### [WHAT THE TASK ASKS]
Would you please write out each of the entries below exactly, omitting pictures?

Saved data entries:

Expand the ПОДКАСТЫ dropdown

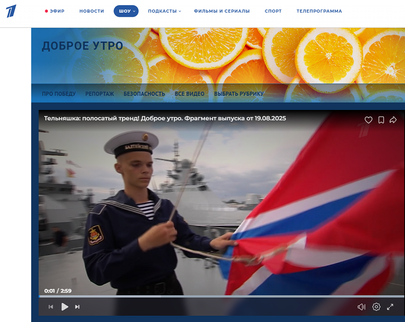pos(164,11)
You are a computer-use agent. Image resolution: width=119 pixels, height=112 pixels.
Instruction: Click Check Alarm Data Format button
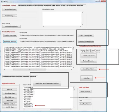click(x=86, y=41)
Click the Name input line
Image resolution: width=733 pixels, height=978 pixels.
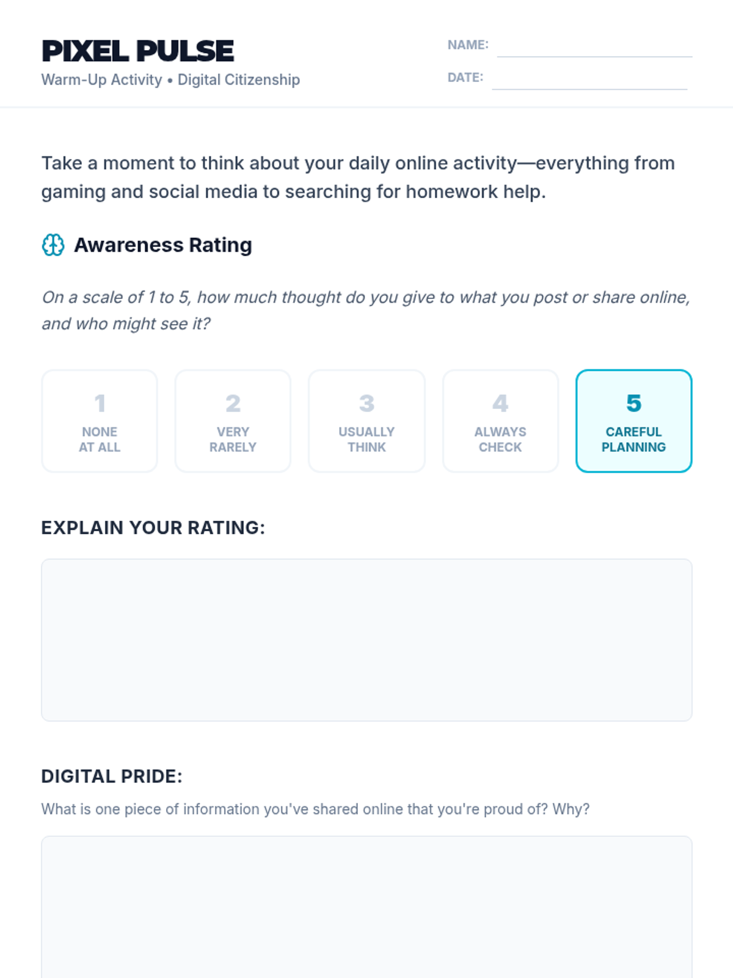(x=594, y=46)
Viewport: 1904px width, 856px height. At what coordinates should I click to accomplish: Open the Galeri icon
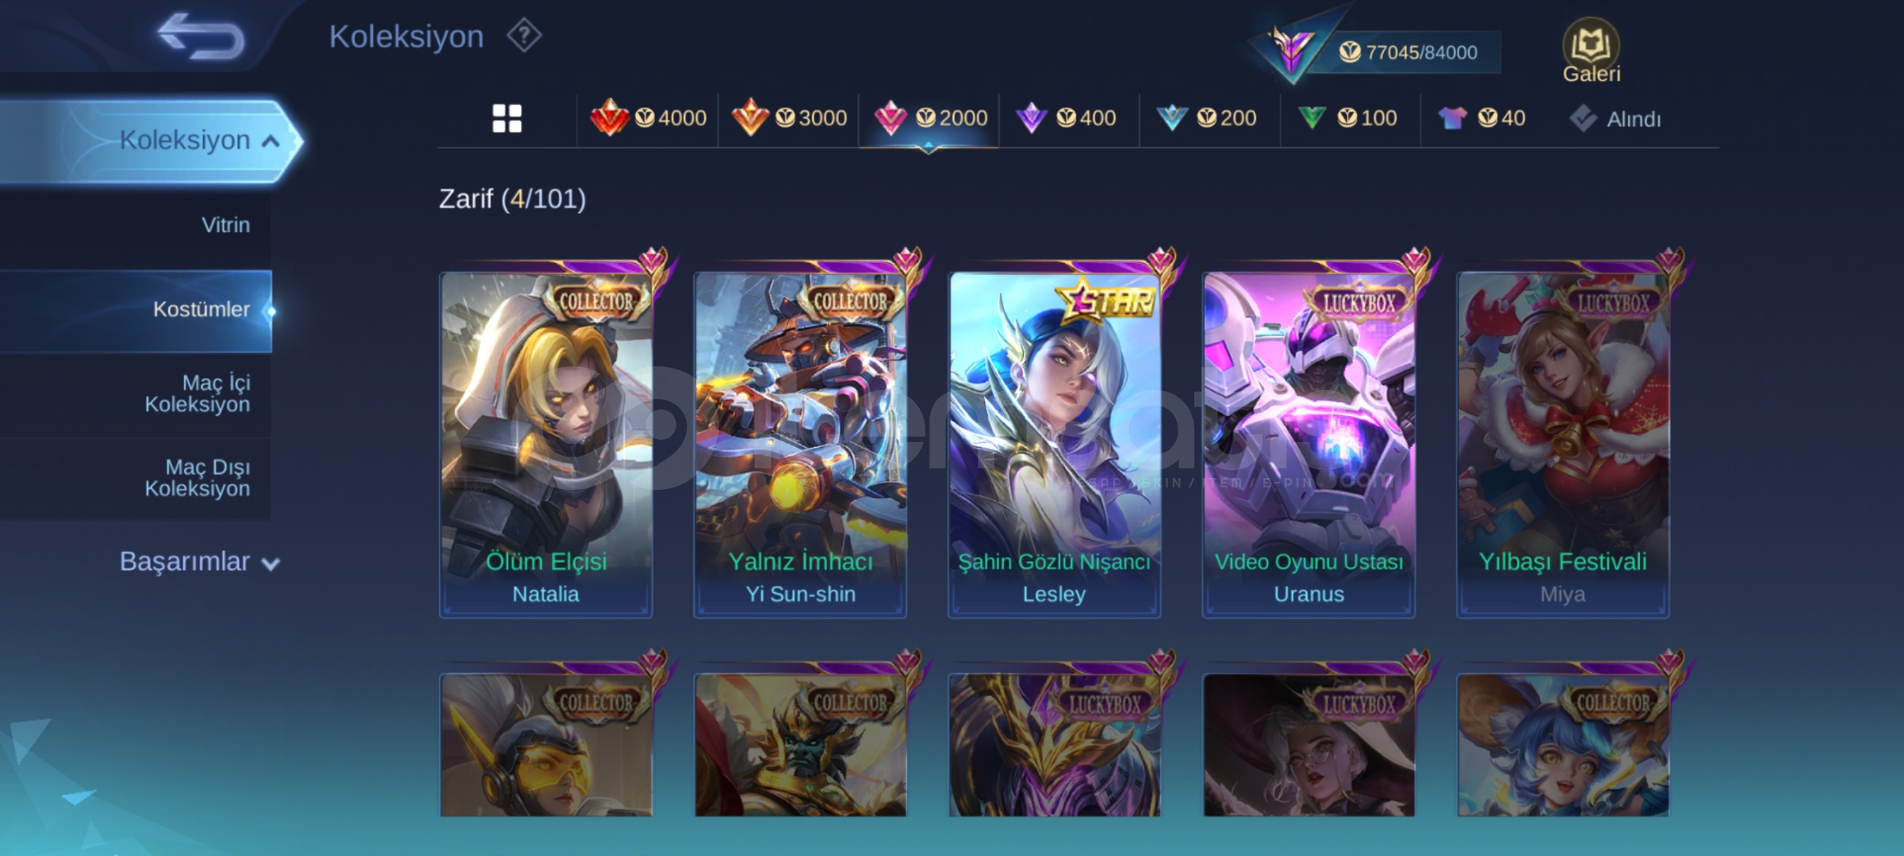[x=1591, y=51]
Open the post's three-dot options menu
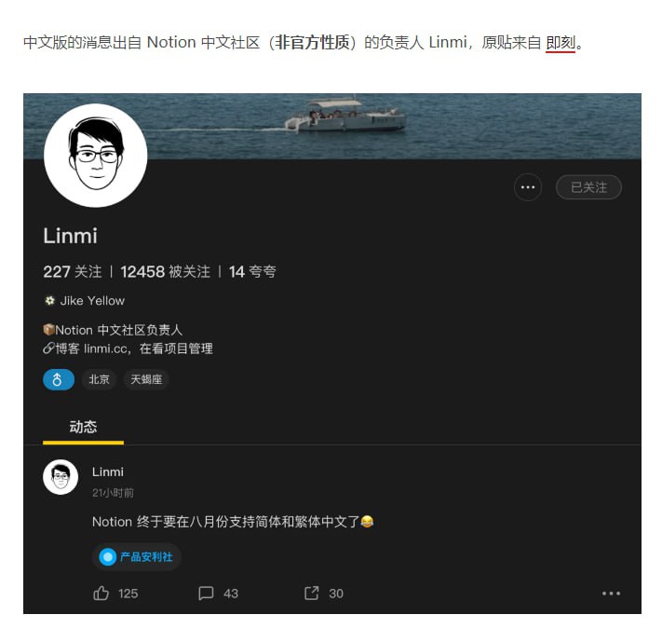 pyautogui.click(x=611, y=594)
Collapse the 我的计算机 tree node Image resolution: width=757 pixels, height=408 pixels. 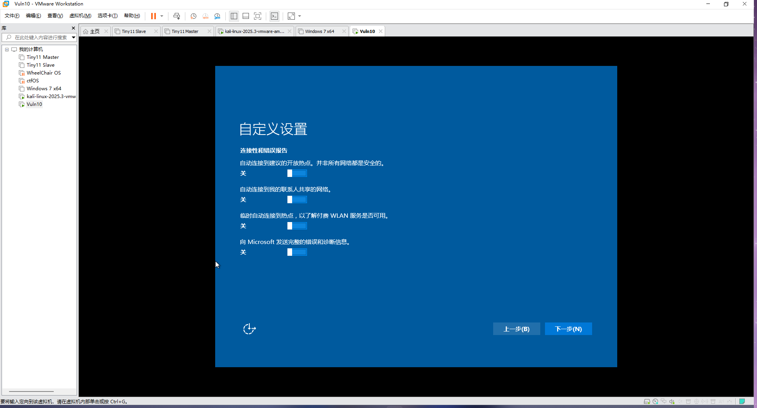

### [EXERCISE RESULT]
Expand the ПОДКАСТЫ dropdown

pos(164,11)
You are a computer-use agent. Image resolution: width=119 pixels, height=112 pixels.
Instruction: Click Check Alarm Data Format button
click(x=86, y=41)
Click the Name input line
Image resolution: width=733 pixels, height=978 pixels.
(x=594, y=46)
Viewport: 1904px width, 856px height. At what coordinates should I click to accomplish: Open the Galeri icon
[x=1591, y=51]
Open the post's three-dot options menu
 pyautogui.click(x=611, y=594)
Collapse the 我的计算机 tree node Image resolution: width=757 pixels, height=408 pixels. 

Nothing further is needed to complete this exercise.